:: Work item ::
Take the entries that follow and write them out again, word for word.

:: Records supplied ::
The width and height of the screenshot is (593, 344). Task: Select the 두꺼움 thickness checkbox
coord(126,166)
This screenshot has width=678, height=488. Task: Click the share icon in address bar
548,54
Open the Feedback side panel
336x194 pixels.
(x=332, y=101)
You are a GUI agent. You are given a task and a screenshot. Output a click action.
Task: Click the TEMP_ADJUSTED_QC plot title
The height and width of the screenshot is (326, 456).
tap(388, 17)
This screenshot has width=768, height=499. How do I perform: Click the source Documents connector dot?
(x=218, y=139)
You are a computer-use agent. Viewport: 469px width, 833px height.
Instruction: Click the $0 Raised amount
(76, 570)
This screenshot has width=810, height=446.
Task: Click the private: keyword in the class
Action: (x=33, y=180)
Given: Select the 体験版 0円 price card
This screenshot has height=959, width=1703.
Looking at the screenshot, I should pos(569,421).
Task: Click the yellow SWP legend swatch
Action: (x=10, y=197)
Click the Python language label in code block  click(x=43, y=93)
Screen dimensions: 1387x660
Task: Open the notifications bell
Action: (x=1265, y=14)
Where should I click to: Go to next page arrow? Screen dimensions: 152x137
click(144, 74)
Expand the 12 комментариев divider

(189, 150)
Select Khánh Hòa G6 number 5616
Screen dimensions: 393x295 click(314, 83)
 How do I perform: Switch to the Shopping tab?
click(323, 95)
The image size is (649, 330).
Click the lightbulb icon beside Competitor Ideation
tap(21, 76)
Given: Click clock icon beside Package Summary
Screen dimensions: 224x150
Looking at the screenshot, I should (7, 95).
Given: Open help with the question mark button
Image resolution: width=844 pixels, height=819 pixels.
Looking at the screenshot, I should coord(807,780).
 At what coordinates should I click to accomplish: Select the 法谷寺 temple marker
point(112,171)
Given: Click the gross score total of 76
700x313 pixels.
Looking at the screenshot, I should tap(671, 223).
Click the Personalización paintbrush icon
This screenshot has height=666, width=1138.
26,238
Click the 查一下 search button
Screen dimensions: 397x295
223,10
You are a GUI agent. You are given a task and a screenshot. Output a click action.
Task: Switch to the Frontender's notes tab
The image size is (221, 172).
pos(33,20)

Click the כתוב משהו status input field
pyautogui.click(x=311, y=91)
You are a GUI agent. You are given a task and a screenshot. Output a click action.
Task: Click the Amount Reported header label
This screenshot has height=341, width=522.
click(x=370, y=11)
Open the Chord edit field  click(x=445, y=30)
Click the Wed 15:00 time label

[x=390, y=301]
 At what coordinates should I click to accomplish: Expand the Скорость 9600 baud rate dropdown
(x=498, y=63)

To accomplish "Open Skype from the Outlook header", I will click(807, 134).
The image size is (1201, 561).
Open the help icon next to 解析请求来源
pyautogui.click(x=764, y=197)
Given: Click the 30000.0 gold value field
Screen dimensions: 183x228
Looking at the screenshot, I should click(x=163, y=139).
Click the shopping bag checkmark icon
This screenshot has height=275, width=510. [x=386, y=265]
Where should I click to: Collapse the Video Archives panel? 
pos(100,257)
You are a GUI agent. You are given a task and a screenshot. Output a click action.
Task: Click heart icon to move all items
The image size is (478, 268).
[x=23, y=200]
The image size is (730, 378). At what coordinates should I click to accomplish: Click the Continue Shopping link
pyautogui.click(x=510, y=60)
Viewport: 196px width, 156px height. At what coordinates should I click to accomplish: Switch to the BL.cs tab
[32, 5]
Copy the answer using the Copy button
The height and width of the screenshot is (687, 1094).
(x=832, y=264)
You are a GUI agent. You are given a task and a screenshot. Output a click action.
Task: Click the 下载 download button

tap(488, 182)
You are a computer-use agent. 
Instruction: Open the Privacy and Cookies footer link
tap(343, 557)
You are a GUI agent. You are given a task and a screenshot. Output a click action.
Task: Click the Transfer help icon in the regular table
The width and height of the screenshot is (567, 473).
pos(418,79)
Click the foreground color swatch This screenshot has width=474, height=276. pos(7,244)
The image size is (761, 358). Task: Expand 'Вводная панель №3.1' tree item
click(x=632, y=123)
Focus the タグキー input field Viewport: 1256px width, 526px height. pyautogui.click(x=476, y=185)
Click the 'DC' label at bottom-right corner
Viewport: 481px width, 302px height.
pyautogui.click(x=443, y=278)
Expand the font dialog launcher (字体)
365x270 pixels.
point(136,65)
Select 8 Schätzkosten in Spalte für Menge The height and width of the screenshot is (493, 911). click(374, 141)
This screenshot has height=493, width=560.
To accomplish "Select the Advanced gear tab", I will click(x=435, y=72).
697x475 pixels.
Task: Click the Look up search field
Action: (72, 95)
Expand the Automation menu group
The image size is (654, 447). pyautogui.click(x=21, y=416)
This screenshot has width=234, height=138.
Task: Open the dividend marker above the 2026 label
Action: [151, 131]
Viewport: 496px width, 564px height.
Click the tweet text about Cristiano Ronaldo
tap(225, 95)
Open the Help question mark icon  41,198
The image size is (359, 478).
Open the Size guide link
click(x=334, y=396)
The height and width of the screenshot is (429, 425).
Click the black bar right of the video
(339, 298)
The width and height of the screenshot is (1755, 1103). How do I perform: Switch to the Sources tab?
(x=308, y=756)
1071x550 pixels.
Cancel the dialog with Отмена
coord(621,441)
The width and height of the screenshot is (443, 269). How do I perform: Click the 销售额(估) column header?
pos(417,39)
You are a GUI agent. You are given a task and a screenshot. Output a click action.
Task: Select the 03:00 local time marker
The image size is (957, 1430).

:: Task result ::
The width and height of the screenshot is (593, 344). Task: Select the 두꺼움 thickness checkbox
coord(126,166)
This screenshot has width=678, height=488. Task: Click the share icon in address bar
548,54
Open the Feedback side panel
336x194 pixels.
(x=332, y=101)
You are a GUI agent. You are given a task and a screenshot. Output a click action.
Task: Click the TEMP_ADJUSTED_QC plot title
The height and width of the screenshot is (326, 456).
tap(388, 17)
This screenshot has width=768, height=499. How do I perform: Click the source Documents connector dot?
(x=218, y=139)
You are a computer-use agent. Viewport: 469px width, 833px height.
Instruction: Click the $0 Raised amount
(76, 570)
This screenshot has width=810, height=446.
Task: Click the private: keyword in the class
Action: (x=33, y=180)
Given: Select the 体験版 0円 price card
This screenshot has height=959, width=1703.
Looking at the screenshot, I should pos(569,421).
Task: Click the yellow SWP legend swatch
Action: (x=10, y=197)
Click the Python language label in code block  click(x=43, y=93)
Screen dimensions: 1387x660
Task: Open the notifications bell
Action: (x=1265, y=14)
Where should I click to: Go to next page arrow? Screen dimensions: 152x137
click(144, 74)
Expand the 12 комментариев divider

(189, 150)
Select Khánh Hòa G6 number 5616
Screen dimensions: 393x295 click(314, 83)
 How do I perform: Switch to the Shopping tab?
click(323, 95)
The image size is (649, 330).
Click the lightbulb icon beside Competitor Ideation
tap(21, 76)
Given: Click clock icon beside Package Summary
Screen dimensions: 224x150
Looking at the screenshot, I should (7, 95).
Given: Open help with the question mark button
Image resolution: width=844 pixels, height=819 pixels.
Looking at the screenshot, I should coord(807,780).
 At what coordinates should I click to accomplish: Select the 法谷寺 temple marker
point(112,171)
Given: Click the gross score total of 76
700x313 pixels.
Looking at the screenshot, I should tap(671, 223).
Click the Personalización paintbrush icon
This screenshot has height=666, width=1138.
26,238
Click the 查一下 search button
Screen dimensions: 397x295
223,10
You are a GUI agent. You are given a task and a screenshot. Output a click action.
Task: Switch to the Frontender's notes tab
The image size is (221, 172).
pos(33,20)

Click the כתוב משהו status input field
pyautogui.click(x=311, y=91)
You are a GUI agent. You are given a task and a screenshot. Output a click action.
Task: Click the Amount Reported header label
This screenshot has height=341, width=522.
click(x=370, y=11)
Open the Chord edit field  click(x=445, y=30)
Click the Wed 15:00 time label

[x=390, y=301]
 At what coordinates should I click to accomplish: Expand the Скорость 9600 baud rate dropdown
(x=498, y=63)

To accomplish "Open Skype from the Outlook header", I will click(807, 134).
The image size is (1201, 561).
Open the help icon next to 解析请求来源
pyautogui.click(x=764, y=197)
Given: Click the 30000.0 gold value field
Screen dimensions: 183x228
Looking at the screenshot, I should click(x=163, y=139).
Click the shopping bag checkmark icon
This screenshot has height=275, width=510. [x=386, y=265]
Where should I click to: Collapse the Video Archives panel? 
pos(100,257)
You are a GUI agent. You are given a task and a screenshot. Output a click action.
Task: Click heart icon to move all items
The image size is (478, 268).
[x=23, y=200]
The image size is (730, 378). At what coordinates should I click to accomplish: Click the Continue Shopping link
pyautogui.click(x=510, y=60)
Viewport: 196px width, 156px height. At what coordinates should I click to accomplish: Switch to the BL.cs tab
[32, 5]
Copy the answer using the Copy button
The height and width of the screenshot is (687, 1094).
(x=832, y=264)
You are a GUI agent. You are given a task and a screenshot. Output a click action.
Task: Click the 下载 download button

tap(488, 182)
You are a computer-use agent. 
Instruction: Open the Privacy and Cookies footer link
tap(343, 557)
You are a GUI agent. You are given a task and a screenshot. Output a click action.
Task: Click the Transfer help icon in the regular table
The width and height of the screenshot is (567, 473).
pos(418,79)
Click the foreground color swatch This screenshot has width=474, height=276. pos(7,244)
The image size is (761, 358). Task: Expand 'Вводная панель №3.1' tree item
click(x=632, y=123)
Focus the タグキー input field Viewport: 1256px width, 526px height. pyautogui.click(x=476, y=185)
Click the 'DC' label at bottom-right corner
Viewport: 481px width, 302px height.
pyautogui.click(x=443, y=278)
Expand the font dialog launcher (字体)
365x270 pixels.
point(136,65)
Select 8 Schätzkosten in Spalte für Menge The height and width of the screenshot is (493, 911). click(374, 141)
This screenshot has height=493, width=560.
To accomplish "Select the Advanced gear tab", I will click(x=435, y=72).
697x475 pixels.
Task: Click the Look up search field
Action: (72, 95)
Expand the Automation menu group
The image size is (654, 447). pyautogui.click(x=21, y=416)
This screenshot has width=234, height=138.
Task: Open the dividend marker above the 2026 label
Action: [151, 131]
Viewport: 496px width, 564px height.
Click the tweet text about Cristiano Ronaldo
tap(225, 95)
Open the Help question mark icon  41,198
The image size is (359, 478).
Open the Size guide link
click(x=334, y=396)
The height and width of the screenshot is (429, 425).
Click the black bar right of the video
(339, 298)
The width and height of the screenshot is (1755, 1103). How do I perform: Switch to the Sources tab?
(x=308, y=756)
1071x550 pixels.
Cancel the dialog with Отмена
coord(621,441)
The width and height of the screenshot is (443, 269). How do I perform: Click the 销售额(估) column header?
pos(417,39)
You are a GUI agent. You are given a task and a screenshot. Output a click action.
Task: Select the 03:00 local time marker
The image size is (957, 1430).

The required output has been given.